January 31 2017
Digital cameras make taking photographs easy, and the result is often an overwhelming, but the Lightroom Library can help. A large number of photographs causes two problems. Digital photographs take up a considerable amount of space, so keeping unusable photographs costs in terms of providing and maintaining computer storage systems. The other problem is trying to find a photograph in amongst hundreds of others.
This is my workflow in Lightroom photography software for managing my photographs. This process makes finding photographs simpler, and stops unwanted images clogging up the system. The first stage is reducing the number of photographs in the library and then adding keywords so they are easier to find.
Deciding on the Photographs to keep
We tend to create cluttered photo libraries because we only see the positive elements of our photographs and ignore any defects. This often comes from an emotional attachment to the subject. Viewing the photograph triggers emotional memories and these combine with the photograph to produce a virtual image in our brains. The impartial observer has only the photograph to go on and their interpretation is not influenced by memories. Realistically, these photos should be deleted if the aim is to produce good photographs.
The advantage of this type of system is the first stage is selecting our best photographs. In the end you do need to let some photographs go. Be ruthless and do not be afraid to delete photographs and acknowledge the faults in the photographs.
Temper the ruthlessness with the unrealised promise in the photograph that Lightroom photo editing techniques can reveal. Analysing why the faults occurred then applying these lessons helps improve your photographic technique.
Mark all the photographs that are acceptable in terms of exposure, focus, and composition with a colour label code . This is my personal code that I use to apply colour labels using the indicated number keys and has no specific meaning in Lightroom:
I try and keep this classification system simple so I can concentrate on the photographs without distraction from complexity in the classification system. Originally I included the green colour label in my system, but I did not use it. I tended to go from Yellow label indicating needing work to a Blue label for an adjusted photograph. There are also star ratings that could be used in a similar fashion.
To make the process faster set Lightroom to automatically advance to the next photograph on the film strip when you assign a colour. This is an option in the Photo drop down menu, or use the Caps lock key. To use this feature temporarily hold down the shift key while assigning a colour label.

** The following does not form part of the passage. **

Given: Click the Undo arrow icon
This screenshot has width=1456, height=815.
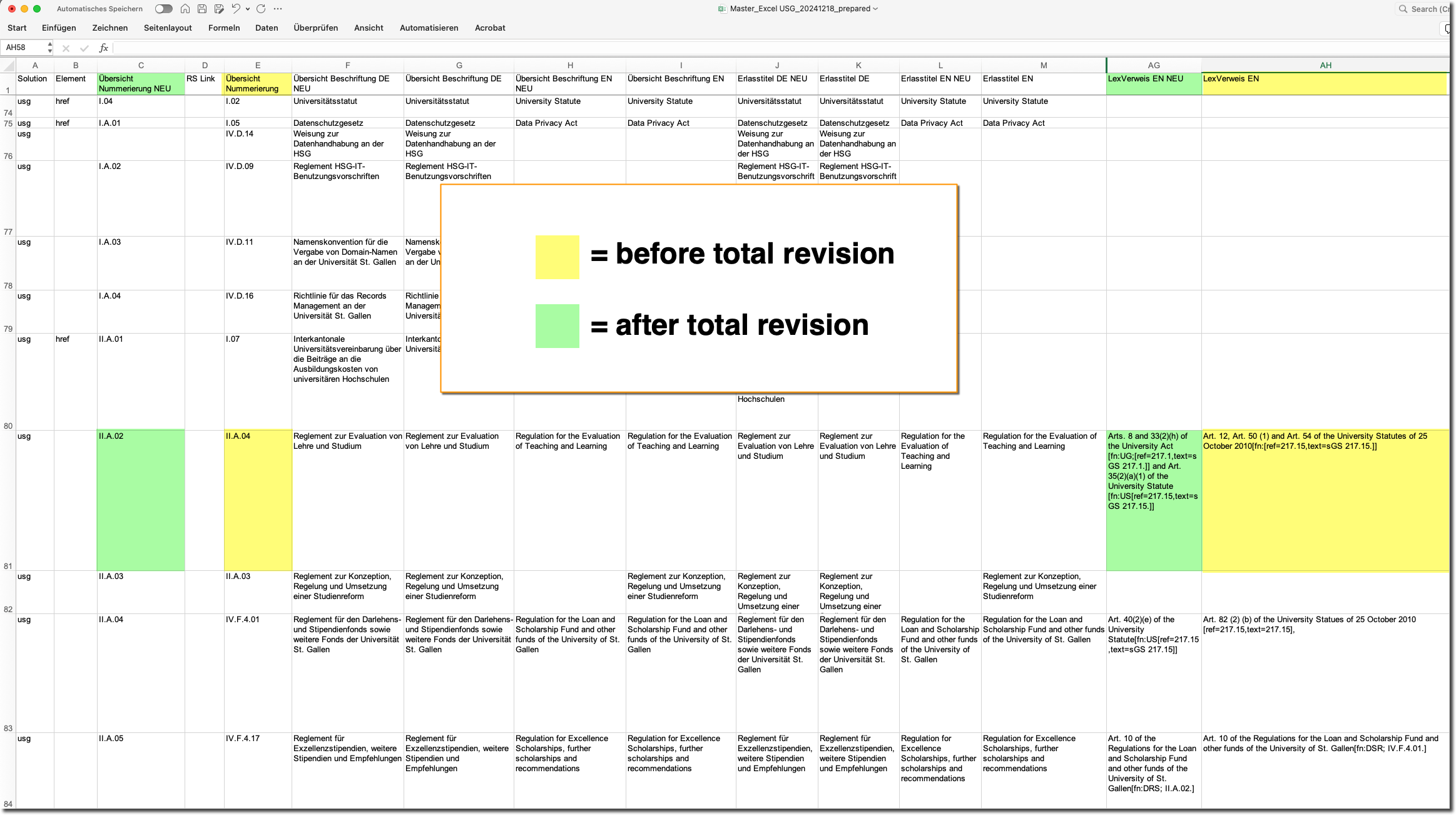Looking at the screenshot, I should coord(236,9).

The Compare tool activated using the N key allows more than two images to be displayed in the main preview window. It does not have the same detail as the Compare tool activated using the C key. The N key compare is useful for a quick comparison between a number of similar photographs.

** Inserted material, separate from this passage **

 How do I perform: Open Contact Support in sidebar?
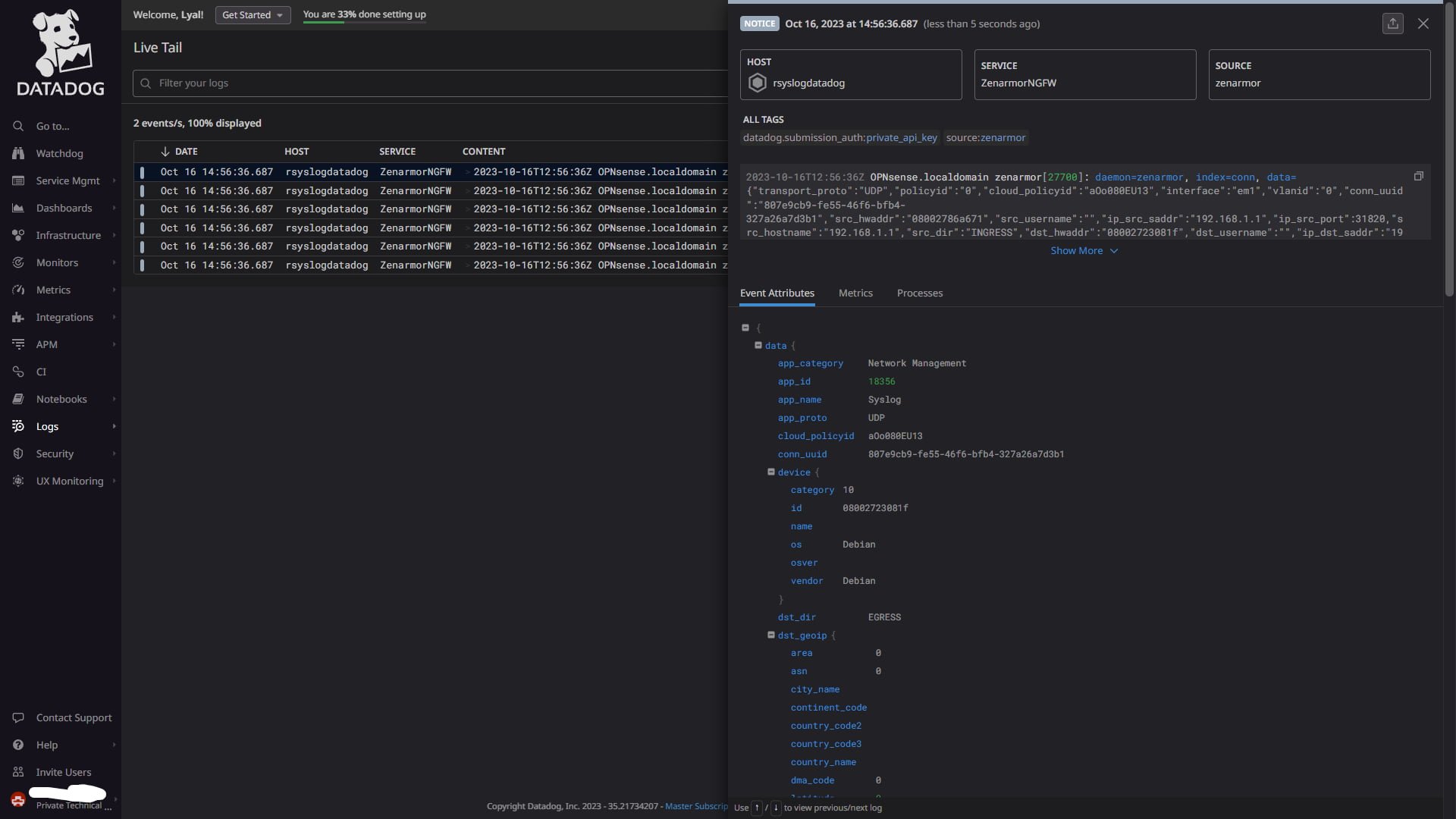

This is not the end of the process. Using the colour labels filters in Lightroom’s Library module to hide unlabelled photographs, allowing an uncluttered view of the selected photographs. These unlabelled photographs remain hidden until a convenient time for a review. Then using the dark grey colour label filter alone displays all the unlabelled photographs. A quick check to ensure none of these have any possibilities. Then select all the photographs in the view and mark for deletion to free up disk space.
Finding photographs in Lightroom Library
The process starts when you import photos into lightroom. I import all my photos into a directory structure based on when they were taken, with folders for year and sub-folders for the month.
Lightroom creates and manages these folders in the standard file system and they are fully accessible by the operating system. Lightroom handles storing photographs on multiple drives.
The Lightroom catalogue is an indexing system that uses various bits of information about the photographs to present a selection in the Library window. Including keywords for each photograph in Lightroom’s catalogue allows a filter those being viewed. This can be done temporarily as photographers can easily create instant filters in the Lightroom Library. For a permanent filter, I use keywords as the basis for smart collections. Whenever you add keywords to a photograph it is automatically added to any Lightroom smart collection that is based on these keywords.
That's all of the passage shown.